Labour is moving to ban deep-fried food and restrict sugary puddings to once a week in the biggest overhaul of school dinner standards in England in a decade

Pizza, chips, and sausage rolls all face the chop under Labour’s latest plans for school dinners (Image: Getty)
School canteens in England are set to be transformed under the government’s most ambitious shake-up of school food standards in ten years — with deep-frying banned outright and sugary options pushed to the margins of the weekly menu.
The Department for Education wants fruit to become the default end to a school meal for most of the week, replacing the sweet puddings and snacks that currently feature heavily. Convenient but unhealthy options — the sausage rolls and slices of pizza that many schools offer daily — would be restricted rather than available on demand. Sweetened desserts would be permitted no more than once a week, with menus reshaped around fruit, vegetables and wholegrains.
Consultations on the proposals will run for nine weeks. Whatever emerges will be set out formally next September, with the new regime taking effect from the start of the 2027 school year. Larger secondary schools will have more time built in to overhaul their kitchens, recipes and workforce training before the rules kick in fully.
The scale of the problem the government is trying to address is significant. Official figures show that by the time children complete primary school, more than a third are carrying excess weight. For children between five and nine, the single most common reason for a hospital stay is tooth decay — a condition directly linked to the sugar content of their diets.
An enforcement framework will be built alongside the new standards, with schools monitored for compliance. That mechanism is partly a response to evidence that the previous rules, introduced in 2015, have frequently gone unenforced — largely because the cost of meeting them has proved prohibitive for many schools.
Funding fears
Educators broadly welcomed the direction of travel but were uniform in their concern about money, reports the BBC.

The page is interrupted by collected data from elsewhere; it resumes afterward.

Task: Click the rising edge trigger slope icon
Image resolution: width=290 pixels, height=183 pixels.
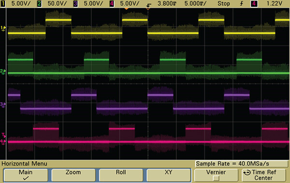Action: [x=242, y=3]
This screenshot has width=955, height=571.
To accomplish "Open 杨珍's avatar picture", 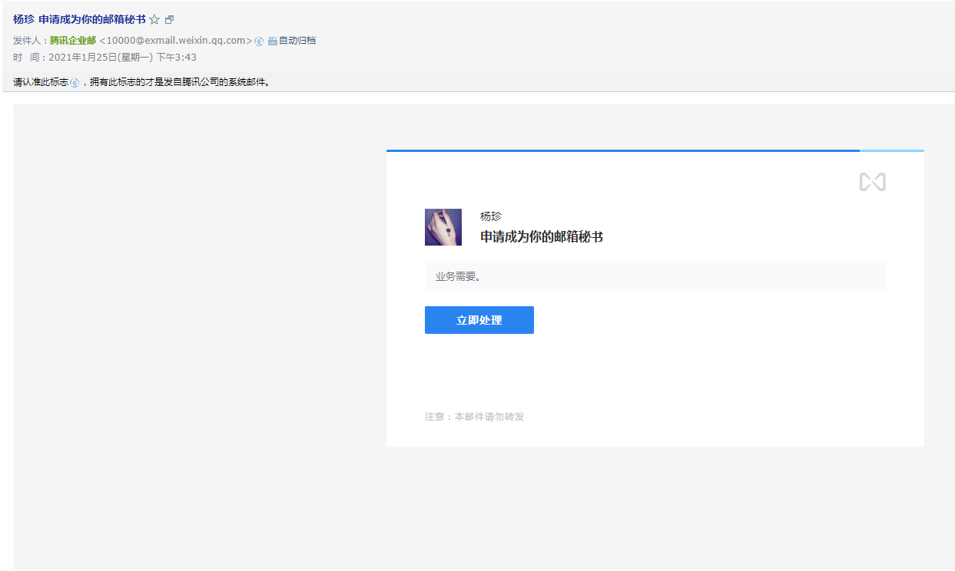I will point(443,227).
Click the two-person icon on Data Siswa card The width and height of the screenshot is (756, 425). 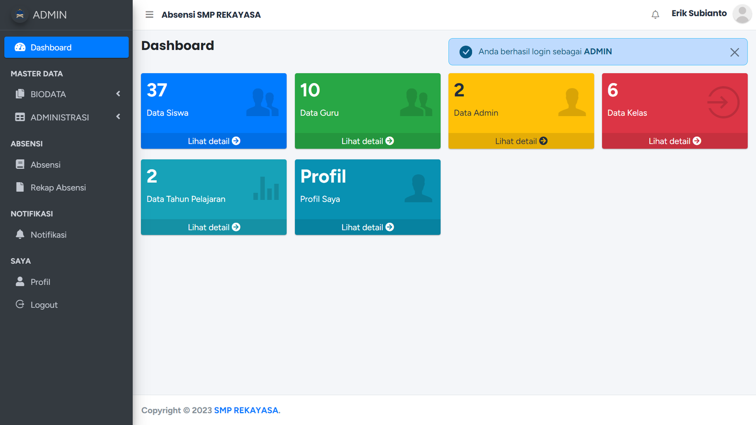[x=262, y=102]
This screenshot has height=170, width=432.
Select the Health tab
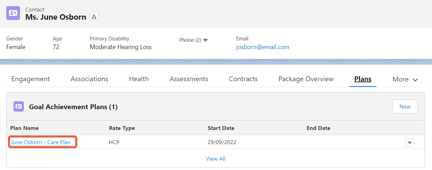click(x=139, y=79)
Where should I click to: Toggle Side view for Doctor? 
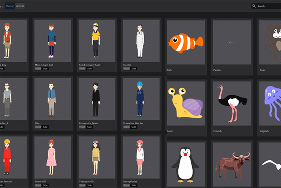coord(134,69)
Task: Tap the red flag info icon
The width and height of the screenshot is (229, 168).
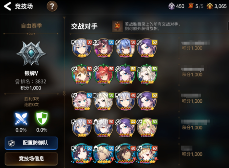Action: pos(117,26)
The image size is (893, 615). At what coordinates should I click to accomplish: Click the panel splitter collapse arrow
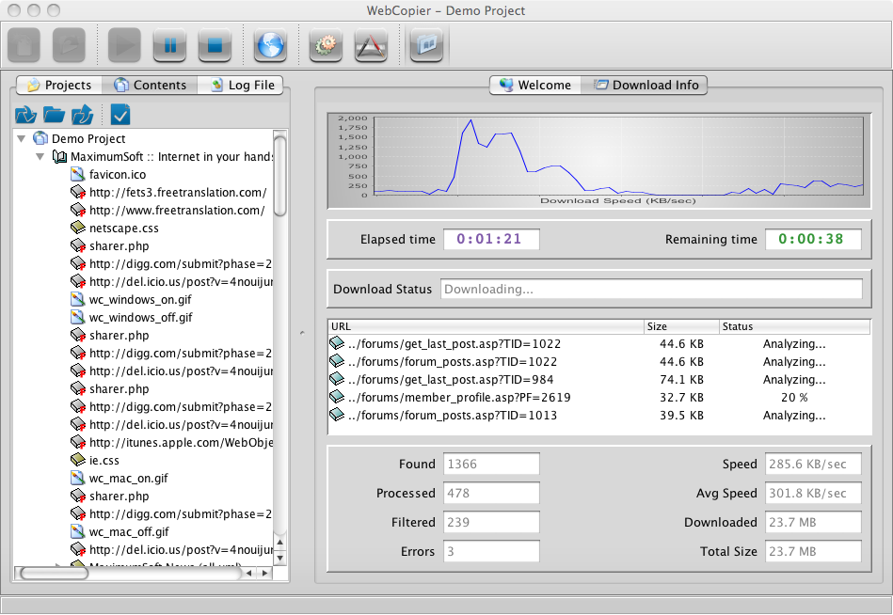[x=301, y=331]
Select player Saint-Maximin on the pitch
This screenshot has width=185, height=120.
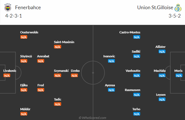tap(64, 42)

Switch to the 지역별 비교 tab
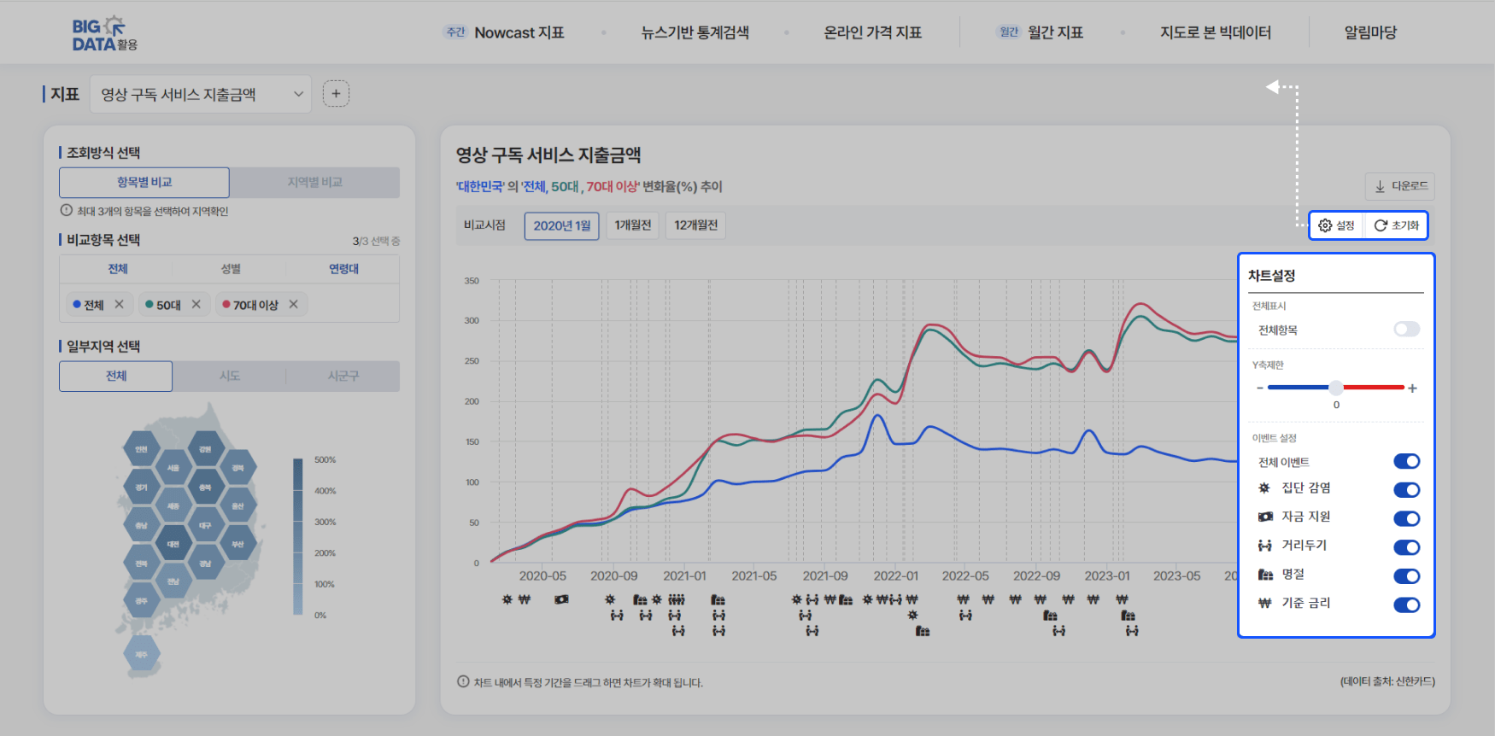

Tom Middlehurst of the Association of School and College Leaders is reported to have said improving school food was “something we wholeheartedly support” but insisted the changes “must be implemented in a practical way”, with funding to cover any additional costs.
The financial reality facing schools is already strained. Independent research published in 2025 put the true cost of producing a single school meal at around £3.45. The government currently pays £2.61 per free school meal in England — a gap of roughly 80p that schools are expected to absorb. Campaigners called for that rate to be raised last year, warning that schools were being forced to dip into their operating budgets to keep the kitchen running.
Liberal Democrat education spokesperson Munira Wilson said the government “needs to ensure that free school meals funding matches the rising costs, ensuring every child receives a healthy and filling meal essential for their education.”
“From talking to parents, head teachers and school governors in my constituency, I know that many are worried about the rising cost of food, and in many cases the current funding just isn’t enough, forcing schools to provide smaller portion sizes and poorer quality food,” she said. “The education secretary must urgently address this problem.”
Brad Pearce, national chair of the School Food People, reportedly said the review was welcome but standards needed to be “monitored and funded appropriately.”
Top chef: Changing the format of school dinners was ‘radical’
Political reaction
Reform UK was blunt in its opposition. A party spokesperson said the plans were “yet another example of the government trying to micromanage people’s lives.”
“Banning foods from school menus won’t solve childhood obesity,” they said. “It just removes choice and adds pressure on already stretched schools. We should be focusing on education, personal responsibility, and ensuring families can afford healthy food, not headline-grabbing bans.”
The Green Party took the opposite view. “Removing unhealthy food from school menus is welcome and long overdue,” a spokesperson said, adding that the party wanted free healthy meals extended to all primary and secondary pupils rather than just infants, and called for wider action on food insecurity and low pay.
Free meals expansion
Children in England whose parents draw Universal Credit will gain automatic entitlement to free school meals from September 2026, under a change the government says will extend eligibility to half a million more pupils. Breakfast provision is also being expanded — more than 500 new free breakfast clubs are opening their doors this week, with the per-pupil funding rate doubling from 60p to £1 after schools flagged that the previous amount was unworkable.
The picture across the rest of the UK differs considerably. Every primary school child up to Year 6 receives a free meal in both London and Wales, where funding rates are higher — £3 per pupil in London and £3.40 in Wales, against the £2.61 standard in England. North of the border, Scottish pupils in their first five years of primary are covered, as are those whose families receive the Scottish Child Payment. In Northern Ireland the system is means-tested, with an income ceiling of £15,000 determining eligibility.